The dilemma in this case is not the filter itself but rather, the difficulty or public forgetting they perceive the world through intellectual models or personal filters. When individuals consider personal filters, they can take time to subject themselves then, subject the filters of others together with their data and reckoning- instead of blindly accommodating what they speak- till the reality of the state is known. Once the truth comes out, the ethical problems gets exposed leaving a leeway to make conscious decisions with apparent connection to higher purpose of pharmaceutical industry increasing.

Conclusion

Medical and pharma device companies require to develop decision making “technology” that works in order to blend technical dimension of their business (quality of data and drugs from trials) with human dimension (how leaders formulate strategies people use in order to be healthier) of their businesses. No human approach has the ability of making up for a technical approach that is flawed. This process needs to begin with questions like; do you neutrally have good medicine to build the market? Are clinical trials confirming your drug is an ideal solution to improve the world? If on technical level, there is no superior drug, how will the industry put it into the marketplace, or simply sit down and state, there is an issue here, let us talk about it. It can be achieved but we will do it one discussion at a time (Gil, 2012).

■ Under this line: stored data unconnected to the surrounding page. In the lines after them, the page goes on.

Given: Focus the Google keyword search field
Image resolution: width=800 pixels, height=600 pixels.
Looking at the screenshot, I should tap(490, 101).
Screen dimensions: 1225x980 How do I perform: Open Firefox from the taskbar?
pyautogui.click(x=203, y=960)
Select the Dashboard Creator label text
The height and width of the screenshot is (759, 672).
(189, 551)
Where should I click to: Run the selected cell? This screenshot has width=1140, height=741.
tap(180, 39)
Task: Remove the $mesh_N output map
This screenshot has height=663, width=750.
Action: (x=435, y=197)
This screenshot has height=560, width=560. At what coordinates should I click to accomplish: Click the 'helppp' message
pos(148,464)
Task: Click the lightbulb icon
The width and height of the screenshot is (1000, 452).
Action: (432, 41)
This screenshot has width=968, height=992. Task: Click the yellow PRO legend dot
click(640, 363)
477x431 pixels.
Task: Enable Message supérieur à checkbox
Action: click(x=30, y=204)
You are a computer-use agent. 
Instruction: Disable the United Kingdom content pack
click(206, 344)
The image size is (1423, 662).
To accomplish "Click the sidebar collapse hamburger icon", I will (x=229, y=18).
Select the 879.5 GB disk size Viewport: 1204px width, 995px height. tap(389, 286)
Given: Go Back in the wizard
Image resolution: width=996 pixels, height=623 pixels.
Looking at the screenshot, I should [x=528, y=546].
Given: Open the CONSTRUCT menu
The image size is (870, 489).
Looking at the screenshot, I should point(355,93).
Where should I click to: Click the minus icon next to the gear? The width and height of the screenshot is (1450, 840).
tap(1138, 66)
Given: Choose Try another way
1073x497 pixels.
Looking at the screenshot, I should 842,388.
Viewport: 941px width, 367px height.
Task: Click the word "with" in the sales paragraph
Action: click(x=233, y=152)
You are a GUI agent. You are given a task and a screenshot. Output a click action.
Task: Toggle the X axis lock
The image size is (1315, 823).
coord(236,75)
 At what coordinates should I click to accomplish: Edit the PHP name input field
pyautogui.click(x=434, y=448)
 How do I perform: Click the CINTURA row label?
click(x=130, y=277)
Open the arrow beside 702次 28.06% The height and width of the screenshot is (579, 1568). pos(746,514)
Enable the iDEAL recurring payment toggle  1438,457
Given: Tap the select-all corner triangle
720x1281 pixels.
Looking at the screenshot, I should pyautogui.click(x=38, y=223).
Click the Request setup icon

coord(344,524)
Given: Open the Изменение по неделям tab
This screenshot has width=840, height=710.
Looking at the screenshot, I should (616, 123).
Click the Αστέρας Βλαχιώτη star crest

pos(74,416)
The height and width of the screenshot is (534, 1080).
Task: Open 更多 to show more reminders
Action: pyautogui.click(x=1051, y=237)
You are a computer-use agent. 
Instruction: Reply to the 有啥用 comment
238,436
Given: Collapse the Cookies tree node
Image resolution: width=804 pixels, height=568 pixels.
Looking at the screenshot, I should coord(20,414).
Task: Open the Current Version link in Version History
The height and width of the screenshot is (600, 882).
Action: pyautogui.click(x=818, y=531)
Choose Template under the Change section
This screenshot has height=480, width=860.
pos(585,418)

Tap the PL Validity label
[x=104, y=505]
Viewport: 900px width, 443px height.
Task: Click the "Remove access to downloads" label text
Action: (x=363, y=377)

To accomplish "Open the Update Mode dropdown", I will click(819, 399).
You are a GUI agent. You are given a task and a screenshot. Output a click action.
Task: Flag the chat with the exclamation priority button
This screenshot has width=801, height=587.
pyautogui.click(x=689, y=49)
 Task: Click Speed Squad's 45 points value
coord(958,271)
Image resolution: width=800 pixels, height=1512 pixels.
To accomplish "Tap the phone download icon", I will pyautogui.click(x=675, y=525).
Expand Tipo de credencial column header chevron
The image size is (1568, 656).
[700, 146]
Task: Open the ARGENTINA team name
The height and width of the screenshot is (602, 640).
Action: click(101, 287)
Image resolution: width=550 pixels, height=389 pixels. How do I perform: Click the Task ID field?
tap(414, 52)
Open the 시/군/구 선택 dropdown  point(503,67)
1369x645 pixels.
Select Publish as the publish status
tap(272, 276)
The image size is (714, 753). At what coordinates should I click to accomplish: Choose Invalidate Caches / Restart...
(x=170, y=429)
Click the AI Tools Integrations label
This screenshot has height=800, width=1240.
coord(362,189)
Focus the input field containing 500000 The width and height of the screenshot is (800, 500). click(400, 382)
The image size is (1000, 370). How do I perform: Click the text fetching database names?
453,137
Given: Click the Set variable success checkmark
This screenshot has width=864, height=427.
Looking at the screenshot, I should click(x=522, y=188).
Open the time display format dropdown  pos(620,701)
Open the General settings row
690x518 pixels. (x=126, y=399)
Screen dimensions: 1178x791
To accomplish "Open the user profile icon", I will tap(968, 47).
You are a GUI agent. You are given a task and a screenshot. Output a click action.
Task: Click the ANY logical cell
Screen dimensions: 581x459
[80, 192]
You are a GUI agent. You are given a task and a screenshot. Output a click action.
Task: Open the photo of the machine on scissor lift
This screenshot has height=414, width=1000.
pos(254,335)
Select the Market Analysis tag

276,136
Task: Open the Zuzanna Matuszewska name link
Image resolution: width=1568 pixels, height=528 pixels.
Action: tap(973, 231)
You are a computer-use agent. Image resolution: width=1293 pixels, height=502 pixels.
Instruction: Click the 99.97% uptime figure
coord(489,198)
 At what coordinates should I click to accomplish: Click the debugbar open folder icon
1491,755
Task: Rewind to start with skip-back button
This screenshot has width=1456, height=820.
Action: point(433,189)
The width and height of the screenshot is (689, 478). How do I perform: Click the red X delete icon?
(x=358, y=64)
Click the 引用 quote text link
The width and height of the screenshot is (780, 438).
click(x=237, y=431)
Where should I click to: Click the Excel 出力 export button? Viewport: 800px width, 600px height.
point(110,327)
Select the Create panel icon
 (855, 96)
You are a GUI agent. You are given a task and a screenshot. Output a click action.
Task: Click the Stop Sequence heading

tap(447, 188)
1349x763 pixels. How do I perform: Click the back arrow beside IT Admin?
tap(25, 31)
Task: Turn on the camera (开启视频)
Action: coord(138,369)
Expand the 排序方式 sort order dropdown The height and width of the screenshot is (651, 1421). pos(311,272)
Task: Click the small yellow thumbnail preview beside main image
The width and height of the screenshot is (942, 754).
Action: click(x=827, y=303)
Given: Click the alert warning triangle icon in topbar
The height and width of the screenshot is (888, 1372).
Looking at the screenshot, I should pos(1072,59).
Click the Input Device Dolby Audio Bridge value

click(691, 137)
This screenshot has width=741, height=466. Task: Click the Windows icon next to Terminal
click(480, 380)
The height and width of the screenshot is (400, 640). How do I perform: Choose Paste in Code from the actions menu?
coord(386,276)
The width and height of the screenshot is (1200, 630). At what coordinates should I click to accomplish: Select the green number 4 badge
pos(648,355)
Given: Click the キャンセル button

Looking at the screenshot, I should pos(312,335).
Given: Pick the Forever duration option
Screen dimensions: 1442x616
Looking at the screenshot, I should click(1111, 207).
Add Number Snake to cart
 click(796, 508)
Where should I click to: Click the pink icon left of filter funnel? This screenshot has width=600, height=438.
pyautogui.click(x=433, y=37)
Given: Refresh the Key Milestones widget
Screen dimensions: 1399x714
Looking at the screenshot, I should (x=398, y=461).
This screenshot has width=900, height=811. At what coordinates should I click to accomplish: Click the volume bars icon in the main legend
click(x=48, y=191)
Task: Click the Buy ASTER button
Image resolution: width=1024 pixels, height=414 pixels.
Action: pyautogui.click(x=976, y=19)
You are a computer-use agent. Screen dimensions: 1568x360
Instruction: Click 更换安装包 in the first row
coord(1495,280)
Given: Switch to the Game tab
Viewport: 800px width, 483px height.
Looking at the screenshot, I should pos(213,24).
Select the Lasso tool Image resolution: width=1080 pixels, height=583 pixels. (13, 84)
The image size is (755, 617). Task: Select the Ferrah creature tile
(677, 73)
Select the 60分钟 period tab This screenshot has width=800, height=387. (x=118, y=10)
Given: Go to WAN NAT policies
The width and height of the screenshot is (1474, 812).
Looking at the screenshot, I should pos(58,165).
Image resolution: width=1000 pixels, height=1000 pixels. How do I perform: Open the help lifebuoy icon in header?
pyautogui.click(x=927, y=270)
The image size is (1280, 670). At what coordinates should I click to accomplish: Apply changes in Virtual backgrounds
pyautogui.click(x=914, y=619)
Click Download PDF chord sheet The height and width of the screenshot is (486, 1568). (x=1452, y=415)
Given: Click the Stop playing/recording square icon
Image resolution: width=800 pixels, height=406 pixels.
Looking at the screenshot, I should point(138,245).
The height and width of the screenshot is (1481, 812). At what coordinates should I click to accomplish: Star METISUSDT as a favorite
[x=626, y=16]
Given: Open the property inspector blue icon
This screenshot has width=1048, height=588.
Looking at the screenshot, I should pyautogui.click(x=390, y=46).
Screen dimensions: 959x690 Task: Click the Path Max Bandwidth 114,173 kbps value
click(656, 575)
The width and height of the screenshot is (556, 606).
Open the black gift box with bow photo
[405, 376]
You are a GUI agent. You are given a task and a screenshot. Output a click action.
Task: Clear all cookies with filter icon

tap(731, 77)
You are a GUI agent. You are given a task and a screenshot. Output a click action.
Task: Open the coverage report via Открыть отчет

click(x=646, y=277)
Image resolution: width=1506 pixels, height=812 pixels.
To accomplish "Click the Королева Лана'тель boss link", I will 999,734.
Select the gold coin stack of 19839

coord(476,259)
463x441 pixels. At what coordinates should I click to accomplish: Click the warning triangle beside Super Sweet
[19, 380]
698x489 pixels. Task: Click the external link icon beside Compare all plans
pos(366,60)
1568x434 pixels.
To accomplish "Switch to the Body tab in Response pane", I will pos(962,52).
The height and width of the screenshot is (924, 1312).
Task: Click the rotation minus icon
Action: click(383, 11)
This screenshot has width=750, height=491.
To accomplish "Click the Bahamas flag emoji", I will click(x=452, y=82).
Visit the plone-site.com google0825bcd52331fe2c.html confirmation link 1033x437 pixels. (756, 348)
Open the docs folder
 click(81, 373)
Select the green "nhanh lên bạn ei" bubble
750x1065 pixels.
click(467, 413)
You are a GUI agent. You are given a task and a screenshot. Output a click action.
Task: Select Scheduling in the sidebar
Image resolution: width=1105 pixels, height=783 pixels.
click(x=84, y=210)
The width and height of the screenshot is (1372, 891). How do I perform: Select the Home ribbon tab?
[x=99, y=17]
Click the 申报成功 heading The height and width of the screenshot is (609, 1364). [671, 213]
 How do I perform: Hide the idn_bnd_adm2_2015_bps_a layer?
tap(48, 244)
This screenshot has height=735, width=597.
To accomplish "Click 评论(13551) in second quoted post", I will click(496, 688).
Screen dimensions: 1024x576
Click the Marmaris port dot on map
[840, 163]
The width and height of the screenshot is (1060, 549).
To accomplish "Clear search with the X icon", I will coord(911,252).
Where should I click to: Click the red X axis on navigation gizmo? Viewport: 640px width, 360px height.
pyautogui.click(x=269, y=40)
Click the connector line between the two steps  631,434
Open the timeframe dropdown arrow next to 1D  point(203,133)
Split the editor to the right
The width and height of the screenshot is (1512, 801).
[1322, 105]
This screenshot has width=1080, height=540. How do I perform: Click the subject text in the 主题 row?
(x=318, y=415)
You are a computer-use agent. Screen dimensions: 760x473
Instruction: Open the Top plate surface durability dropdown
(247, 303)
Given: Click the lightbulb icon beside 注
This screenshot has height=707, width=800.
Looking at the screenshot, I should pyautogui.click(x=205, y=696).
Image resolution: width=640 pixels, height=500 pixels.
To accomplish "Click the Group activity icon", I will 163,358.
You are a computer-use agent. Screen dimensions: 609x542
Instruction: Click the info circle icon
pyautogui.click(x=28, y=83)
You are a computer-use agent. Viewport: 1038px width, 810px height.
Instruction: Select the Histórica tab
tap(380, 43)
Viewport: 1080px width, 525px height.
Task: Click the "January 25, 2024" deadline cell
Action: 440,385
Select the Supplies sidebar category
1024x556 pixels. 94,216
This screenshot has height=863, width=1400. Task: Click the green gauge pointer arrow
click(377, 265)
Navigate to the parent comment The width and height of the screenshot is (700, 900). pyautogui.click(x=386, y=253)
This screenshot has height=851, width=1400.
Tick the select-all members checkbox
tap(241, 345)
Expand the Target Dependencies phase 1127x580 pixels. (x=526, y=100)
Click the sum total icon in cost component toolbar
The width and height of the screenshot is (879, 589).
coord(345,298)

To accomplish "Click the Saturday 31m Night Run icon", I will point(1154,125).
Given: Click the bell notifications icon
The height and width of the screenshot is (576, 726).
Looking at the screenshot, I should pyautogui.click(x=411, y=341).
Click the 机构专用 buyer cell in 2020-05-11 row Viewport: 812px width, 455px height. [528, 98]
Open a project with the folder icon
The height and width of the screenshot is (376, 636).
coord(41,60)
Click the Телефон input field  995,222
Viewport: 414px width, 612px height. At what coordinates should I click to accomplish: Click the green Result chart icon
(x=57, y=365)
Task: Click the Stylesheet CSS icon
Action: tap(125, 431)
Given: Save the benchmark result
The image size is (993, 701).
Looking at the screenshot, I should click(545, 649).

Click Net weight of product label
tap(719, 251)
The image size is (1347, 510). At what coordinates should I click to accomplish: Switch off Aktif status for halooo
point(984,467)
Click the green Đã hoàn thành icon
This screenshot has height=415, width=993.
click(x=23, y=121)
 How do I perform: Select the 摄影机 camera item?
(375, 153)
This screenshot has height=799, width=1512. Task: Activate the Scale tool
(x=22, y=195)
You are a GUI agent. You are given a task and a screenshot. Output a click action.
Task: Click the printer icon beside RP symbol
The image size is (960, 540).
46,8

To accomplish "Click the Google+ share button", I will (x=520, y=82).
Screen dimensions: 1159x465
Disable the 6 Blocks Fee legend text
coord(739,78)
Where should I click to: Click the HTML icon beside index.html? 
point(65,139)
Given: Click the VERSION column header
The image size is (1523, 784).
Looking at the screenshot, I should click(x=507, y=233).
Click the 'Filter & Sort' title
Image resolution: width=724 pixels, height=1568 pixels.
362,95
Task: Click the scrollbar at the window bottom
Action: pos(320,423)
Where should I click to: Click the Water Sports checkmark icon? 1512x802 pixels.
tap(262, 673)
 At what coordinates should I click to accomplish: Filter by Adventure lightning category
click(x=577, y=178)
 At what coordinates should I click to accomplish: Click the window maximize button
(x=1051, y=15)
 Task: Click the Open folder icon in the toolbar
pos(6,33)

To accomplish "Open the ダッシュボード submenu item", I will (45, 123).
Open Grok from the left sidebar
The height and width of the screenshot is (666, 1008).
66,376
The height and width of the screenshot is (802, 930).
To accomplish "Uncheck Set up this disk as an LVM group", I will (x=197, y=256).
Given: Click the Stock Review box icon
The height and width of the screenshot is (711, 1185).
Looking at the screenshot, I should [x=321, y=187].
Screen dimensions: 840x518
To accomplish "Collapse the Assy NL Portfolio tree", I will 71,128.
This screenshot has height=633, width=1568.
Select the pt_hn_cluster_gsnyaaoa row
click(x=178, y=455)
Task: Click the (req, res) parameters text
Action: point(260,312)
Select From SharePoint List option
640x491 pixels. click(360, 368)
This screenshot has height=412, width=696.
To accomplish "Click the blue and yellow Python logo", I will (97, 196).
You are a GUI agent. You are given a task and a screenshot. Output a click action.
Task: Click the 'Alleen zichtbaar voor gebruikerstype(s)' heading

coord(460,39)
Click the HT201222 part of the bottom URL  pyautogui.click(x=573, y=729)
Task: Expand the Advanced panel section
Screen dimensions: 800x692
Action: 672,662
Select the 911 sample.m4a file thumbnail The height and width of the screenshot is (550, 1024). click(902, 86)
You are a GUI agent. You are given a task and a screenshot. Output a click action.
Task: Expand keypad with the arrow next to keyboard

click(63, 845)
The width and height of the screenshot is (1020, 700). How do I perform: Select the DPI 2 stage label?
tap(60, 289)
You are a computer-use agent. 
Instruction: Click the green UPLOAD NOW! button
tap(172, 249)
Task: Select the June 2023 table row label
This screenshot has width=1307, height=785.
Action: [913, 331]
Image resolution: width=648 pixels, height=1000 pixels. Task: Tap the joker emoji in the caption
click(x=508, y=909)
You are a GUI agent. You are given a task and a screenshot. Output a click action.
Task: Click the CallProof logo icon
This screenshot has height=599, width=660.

Relations between the pharmaceutical sector and medical doctors have augmented considerably in the last couple of decades and it is often the result of such ordinary activities. These relations are going to help bring conflict of interest among responsibilities of physicians to patients and pharmaceutical sector concerned in selling the medicine to make profits.

References

Ackerman, L. (2010). The Identity Effect. OD Practitioner, 36-42.

Applebe G. E., Wingfield J., Taylor L. (2002). Practical Exercises in Pharmacy Law and Ethics. Pharmaceutical Press, London.

Grace, D., & Cohen, S. (2005). Business Ethics. Victoria: Oxford University Press

Gil, R. (March 26, 2012). Business Ethics and Reputation in Pharmaceutical and Medical Device Companies. Pharmaceutical compliance monitor, Compliance and Ethics Institute.

Lappin, G. (June 22, 2013). Business ethics of the pharmaceutical industry. University of Lincon. Retrieved on 15 November 2013 from http://pharmablogology.blogs.lincoln.ac.uk/2013/06/22/business-ethics-of-the-pharmaceutical-industry/

Santoro, M., & Gorrie, T. (2005). Ethics and the Pharmaceutical Industry. New York, NY: Cambridge University Press

Wingfield J., Bissell P., & Anderson, C. (2004). The Scope of Pharmacy Ethics—An Evaluation of the International Research Literature, 1990–2002’, Social Science and Medicine 58, 2383–2396.